Below are records; reproduce exactly the lines from the one that has "This screenshot has width=1435, height=838." through the one that has "Delete this cell", ends included, and nothing more.

_GIVEN RECORDS_
++++++++++++++++++++

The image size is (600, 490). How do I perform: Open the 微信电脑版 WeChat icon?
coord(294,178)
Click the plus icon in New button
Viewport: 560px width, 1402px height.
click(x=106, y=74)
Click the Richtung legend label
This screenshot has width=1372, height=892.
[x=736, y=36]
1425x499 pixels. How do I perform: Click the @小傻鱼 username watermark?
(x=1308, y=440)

++++++++++++++++++++

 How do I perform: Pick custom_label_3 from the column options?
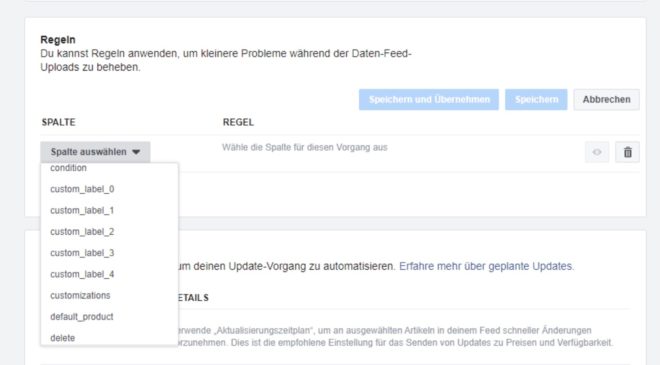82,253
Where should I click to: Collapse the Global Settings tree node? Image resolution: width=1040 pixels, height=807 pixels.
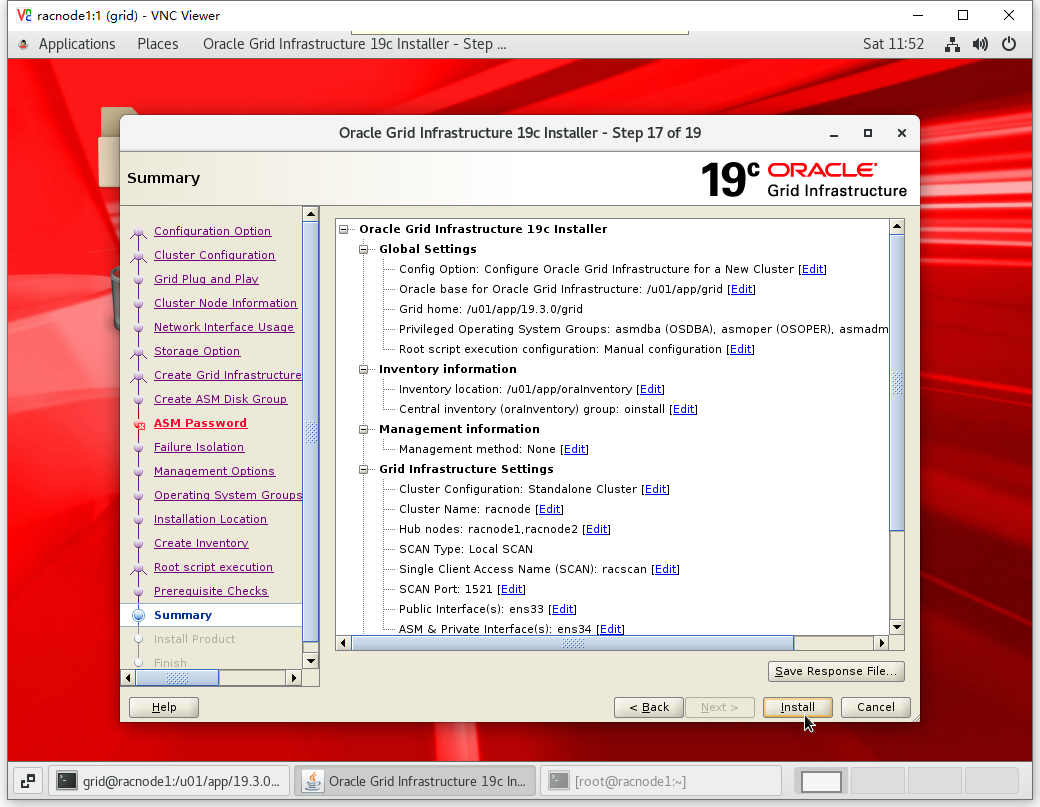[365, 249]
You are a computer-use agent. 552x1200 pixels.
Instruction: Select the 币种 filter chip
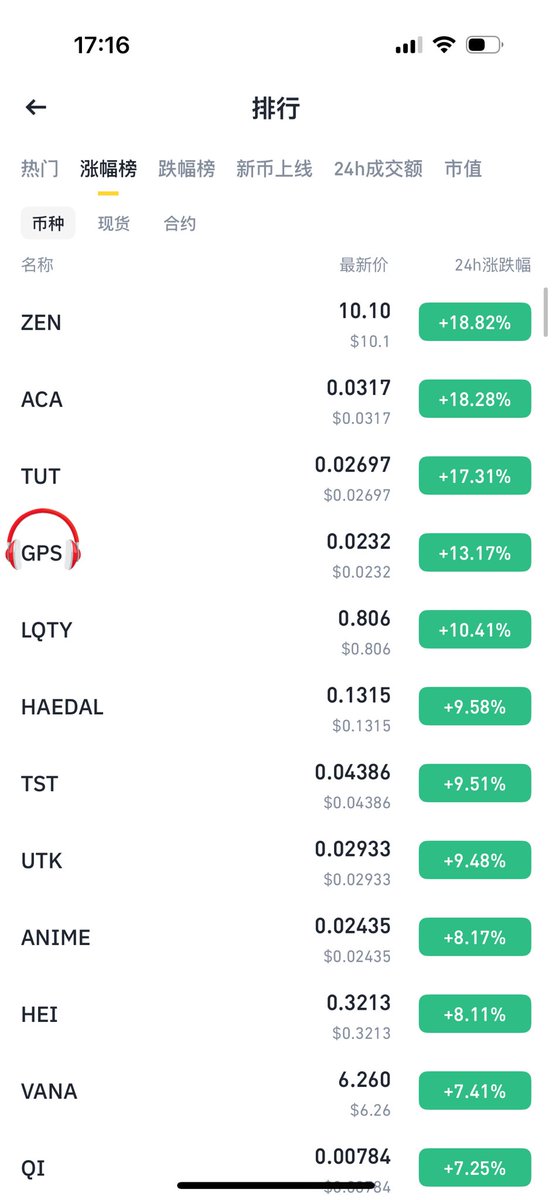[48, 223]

++++++++++++++++++++

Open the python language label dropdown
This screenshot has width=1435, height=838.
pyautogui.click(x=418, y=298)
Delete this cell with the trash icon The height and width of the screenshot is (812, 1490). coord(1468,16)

++++++++++++++++++++

_ANSWER TO THE PROBLEM_
This screenshot has width=1435, height=838.
pyautogui.click(x=418, y=298)
Delete this cell with the trash icon The height and width of the screenshot is (812, 1490). coord(1468,16)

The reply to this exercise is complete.